Madrid – The regional elections in Spain on Sunday, where the conservative People’s Party (PP) maintained its power in both Galicia and the Basque Country, had little impact on the country’s stock market. Alberto Núñez Feijóo, the current leader of the PP, had previously indicated that he would not eliminate a windfall tax on banks and energy companies, dampening expectations for major policy changes. As a result, investors in Spanish equities remained relatively unfazed by the election results.

The lack of market reaction to the elections highlights an important shift in the Spanish stock market and carries broader implications. A closer look at the performance of stock market returns in Spain, Italy, and Greece over the past 15 years reveals that politics can have a significant impact on market stability. Greece, in particular, serves as a cautionary example, demonstrating that not every political surprise presents an immediate buying opportunity.

Given the risks associated with political volatility, especially for smaller countries, diversification is a recommended strategy. Combining stocks from across Europe can help mitigate the impact of political events on investment portfolios. Southern European stock markets faced a turbulent decade following the 2008 global financial crisis, grappling with unprecedented challenges, high volatility, and underperformance. However, recent years have shown that patience can be rewarded. In democratic and open societies, politics can become less intimidating over time as economies, policymakers, and voters learn to navigate through trial and error.

For investors, identifying political turning points before they become widely recognized can offer a significant advantage in terms of medium-term outperformance. As politics becomes less influential in the market, stocks in countries like Spain, Italy, and Greece have been showing signs of recovery. Recognizing these medium-term trends is not particularly difficult with the right analysis. In 2019, we predicted the emergence of two major parties in Spain, along with a regional fringe, based on political science and the country’s electoral system. This approach has proven successful in predicting not just election results but also broader market trends.

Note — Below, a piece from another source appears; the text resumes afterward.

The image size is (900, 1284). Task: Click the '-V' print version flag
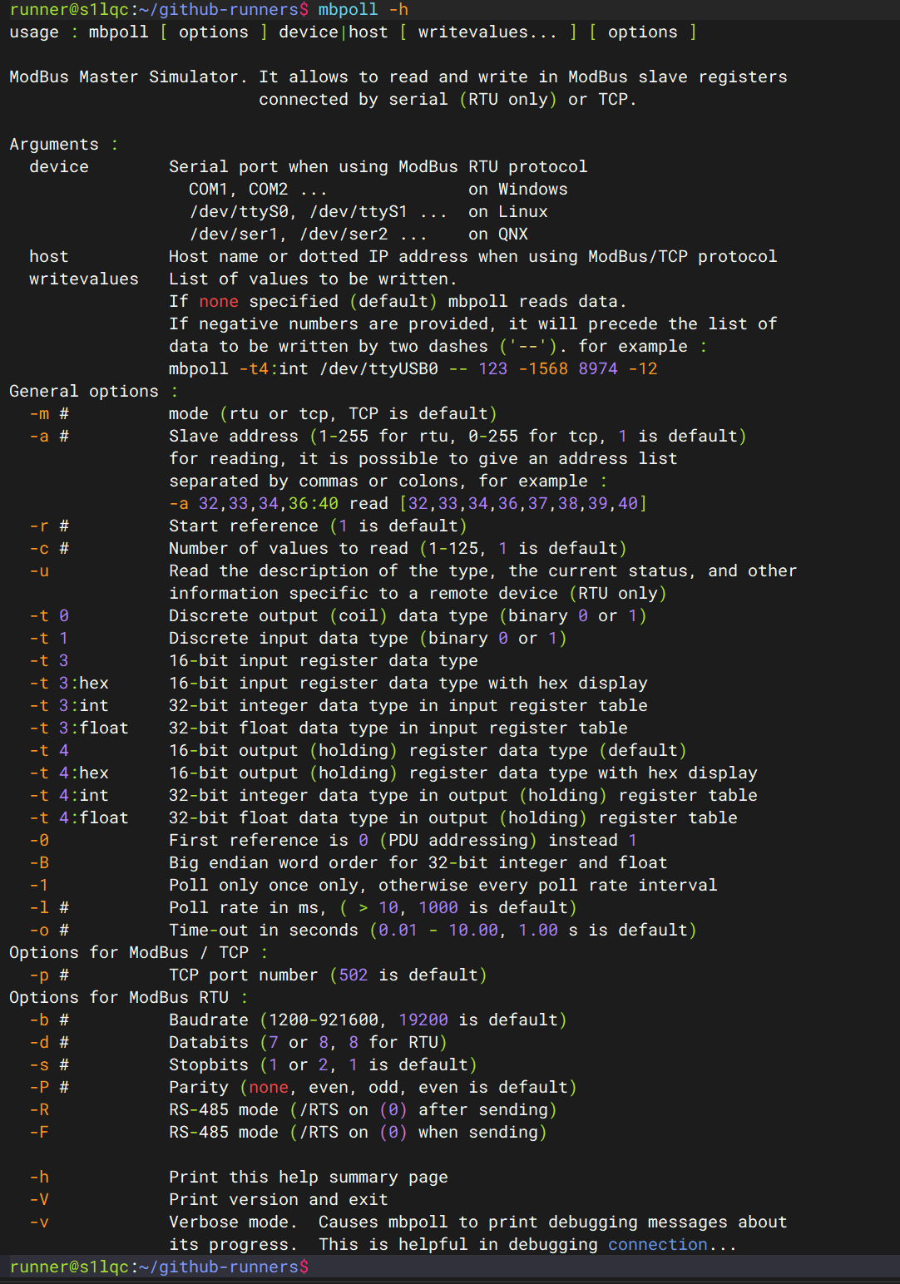pyautogui.click(x=39, y=1199)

In summary, the regional elections in Spain had little impact on the stock market due to the lack of significant policy changes expected from the PP. However, the implications of this relatively calm market reaction are significant. Political events can have long-lasting effects on stock market performance, as demonstrated by Greece’s turbulent history. Diversification and a focus on medium-term trends can help investors navigate the uncertain political landscape and achieve outperformance in the long run.